Global AI revenue outside China hit $25 billion in Q1 2026, exceeding the industry's estimated $21 billion in depreciation costs tied to data center and chip investments for the second consecutive quarter, per research from Exponential View cited by Bloomberg. The milestone matters: it is the first systematic industry-level evidence that AI infrastructure spending may be self-sustaining rather than purely speculative. Azeem Azhar, Exponential View founder, told Bloomberg: 'For now, the economics are holding. But the margin for error is narrow.'
The caveat is sharp: depreciation consumes more than two-thirds of that $25B revenue, leaving a thin buffer for power, labor, and financing costs. The analysis assumes a six-year depreciation life for GPUs and servers; some investors argue this is optimistic given chip obsolescence risk, though H100 and older chips remain in strong demand four-plus years post-launch. The math remains tight: J.P. Morgan estimates the industry needs $650B in annual AI revenue just to hit 10% return on infrastructure being built. Current revenue is $50-150B annually (generous assumptions), widening the gap.

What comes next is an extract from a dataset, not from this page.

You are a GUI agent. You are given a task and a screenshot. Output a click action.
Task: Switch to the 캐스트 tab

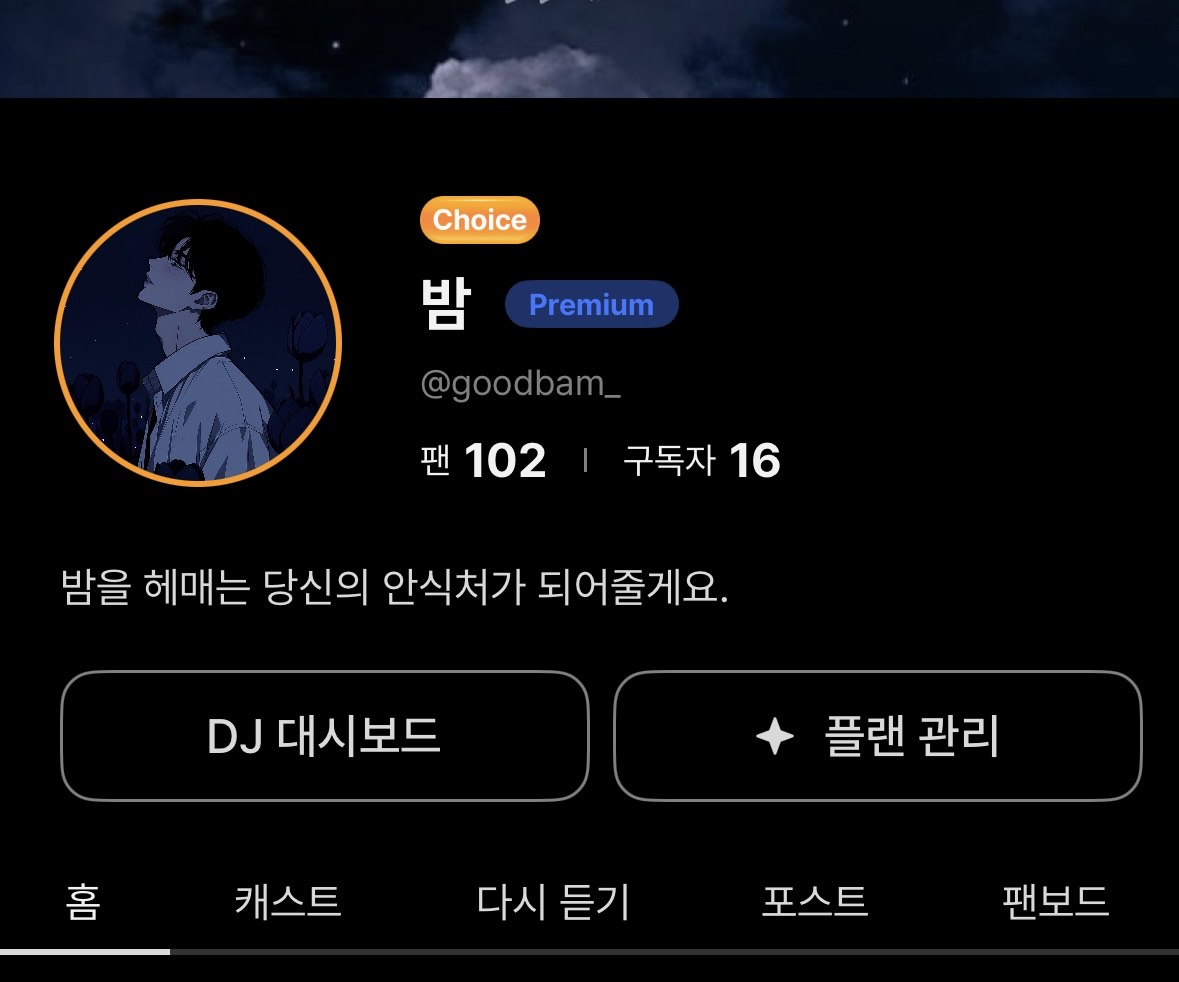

The flip side: token pricing dynamics are tight. Every 10% price drop drives 12-18% more usage, meaning total spending rises as per-unit costs fall. Demand still exceeds supply. Generative AI revenue over 12 months reached $110B and is scaling 3x faster than prior tech waves (internet, mobile, cloud). Depreciation assumptions are being stress-tested by board-level spending plans: hyperscalers commit ~$725B capex in 2026, up 77% YoY.
For teams: clearing depreciation is a necessary, not sufficient, condition. It signals machines are no longer pure promise but doesn't confirm the business throws off cash. The next test: whether revenue grows fast enough to match infrastructure already ordered and financed. Margin of error is narrow; watch Q2/Q3 results for acceleration or deceleration in token demand. Open-source and Chinese models are commoditizing frontier tier faster than expected.